What you need to know:
- A number of nursing mothers and communities believe that the prenatal teeth are a sign of bad omen; a generational curse.
- The prenatal teeth often grow when the baby is between zero to six months.
When Ms Zainab Makoha delivered her first born daughter early this year, she was looking forward to bringing up a healthy baby.
The first two weeks of motherhood had been fun, with the baby sleeping most of the time, giving the first time mother enough time to relax.
Trouble, however, began when the baby turned three weeks old. She would cry a lot and hardly slept at night. Her temperatures were also high while she could not eat anything. At first, Ms Makoha thought that the baby was having stomach upset and decided to buy syrups. However, the cries did not stop. “I had made up my mind to visit a health centre with the baby, but a neighbour advised that she may have grown plastic teeth.”
The neighbour examined the baby by inserting her finger inside her mouth, confirming that she had developed teeth at the sides of her jaws.
At first Ms Makoha was scared — this was the first time she was learning of a three-weeks-old baby growing teeth, which was rather abnormal. “The situation was worsened by the fact that my community believes that a baby who is born with teeth or develops them earlier is a bad omen or generational curse.”
“The neighbour advised that the teeth had to be removed or I would lose the baby. At this point, I got so confused. How was such a young baby going to survive the pain of teeth removal.”
Another matter of concern was that the teeth were to be removed by a traditional herbalist “because going to the hospital would slow the healing process”.
Eventually, Ms Makoha gave in.
The process was so painful. The screams got louder as the 70-year-old traditional medicine man removed three teeth from the jaws of the baby using forceps. To stop the bleeding, he applied some medicine on the injured jaws before handing over the baby to her mother. The bleeding, however, did not stop, and she succumbed to severe bleeding.
Dr Vitalis Ogolla, a dentist at Royal Dental Clinic, Kisumu says quite a number of babies are born with milk teeth, an issue that should not be a cause for alarm. During birth, the teeth appear like eruption cysts that may shrink and disappear as the baby grows.
“In some cases, they end up developing into milk teeth,” says Dr Ogolla, noting that the teeth are referred to as natal when they grow within one month of birth and natal when they grow after one month.
The prenatal teeth often grow when the baby is between zero to six months. “Normally, there is no cause for alarm, these are normal gum teeth that choose to come early,” he says.
A number of nursing mothers and communities believe that the prenatal teeth are a sign of bad omen, a generational curse, while some also associate it with death.

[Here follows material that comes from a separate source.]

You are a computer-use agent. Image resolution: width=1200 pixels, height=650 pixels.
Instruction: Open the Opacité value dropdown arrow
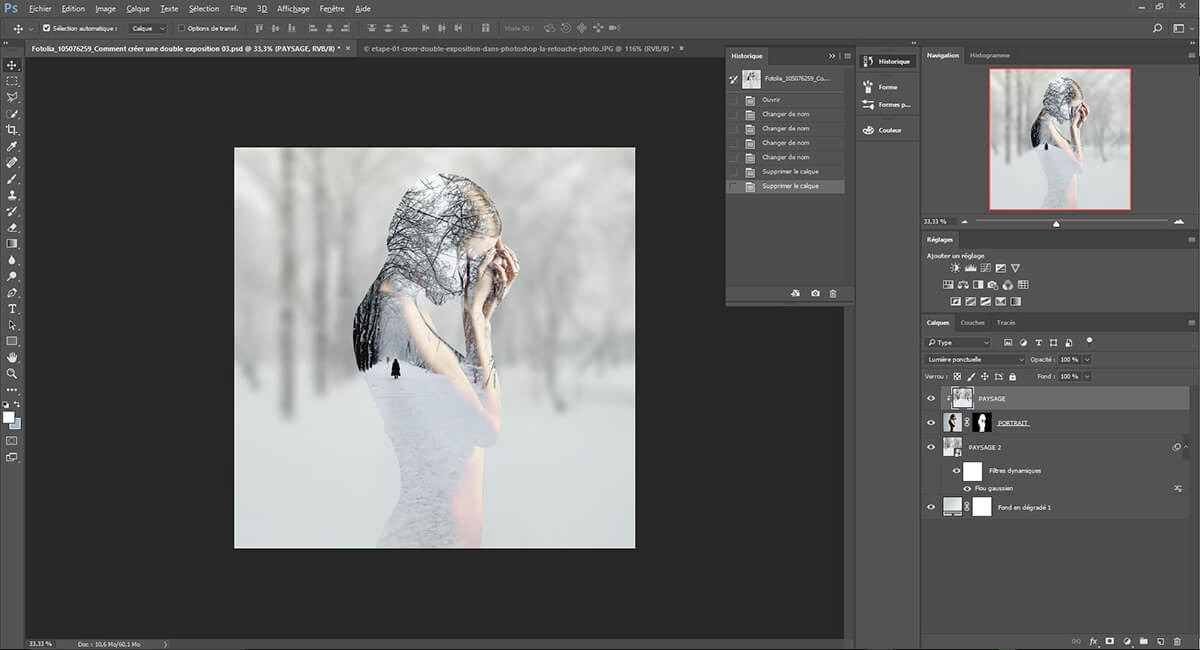point(1087,359)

Just like Ms Makokha, some women also think that the early growth of teeth results in poor feeding, loss of weight and mouth infection. “When a baby grows teeth, it often appears as a foreign body and they tend to touch the area, thus introducing bacteria to the mouth in the process, “continues Dr Ogolla.
Dr Immaculate Opondo, a paedodentist at Jaramogi Oginga Odinga Teaching and Referral Hospital, further clarifies that 99 per cent of children brought to the hospital for growing ‘plastic’ teeth have no problem at all, and instead maybe ailing from a different infection.
“A number of new mothers believe that plastic teeth are maggots that when not removed result in fever, weight loss, poor eating habits, persistent pain and even death,” she says.
Most caregivers often prefer taking their children to traditional birth attendants, who remove the teeth using crude and unsterilised instruments without anesthesia, which may result in severe bleeding.
Dr Ogolla, however, cautions that the traditional practices may only introduce bacteria and infections such as septicemia, a serious blood stream infection.
“The baby may also suffer from severe bleeding, leading to death if not properly treated, “adds Dr Opondo.
The removal of the prenatal teeth, also referred to as infantoral mutilation, may also result in poor growth of the jaws, crowding of teeth in the mouth and poor growth of the milk teeth, thus affecting the baby’s feeding.
“We do not know how many children are dying due to this exercise, we can only tell those who die after they are brought to the hospital. More children are dying without our knowledge, “she says.
Health experts do not recommend the removal of the teeth unless they cause discomfort to either the baby or mother during breastfeeding, bruise the infant’s tongue, leading to ulcers or the rigor disease.
The milk teeth, which are always loose, may also accidentally fall and be swallowed by the infant, which may be dangerous.
In such cases, a dentist should be called to examine the teeth.
The health expert can then choose to smoothen the edges of the teeth to prevent them from causing further harm or remove them using sterilised instruments with proper medication.
"The babies must also stick to breast feeding and only be introduced to solid foods at the required time despite having grown the milk teeth earlier,"concludes Dr Ogolla.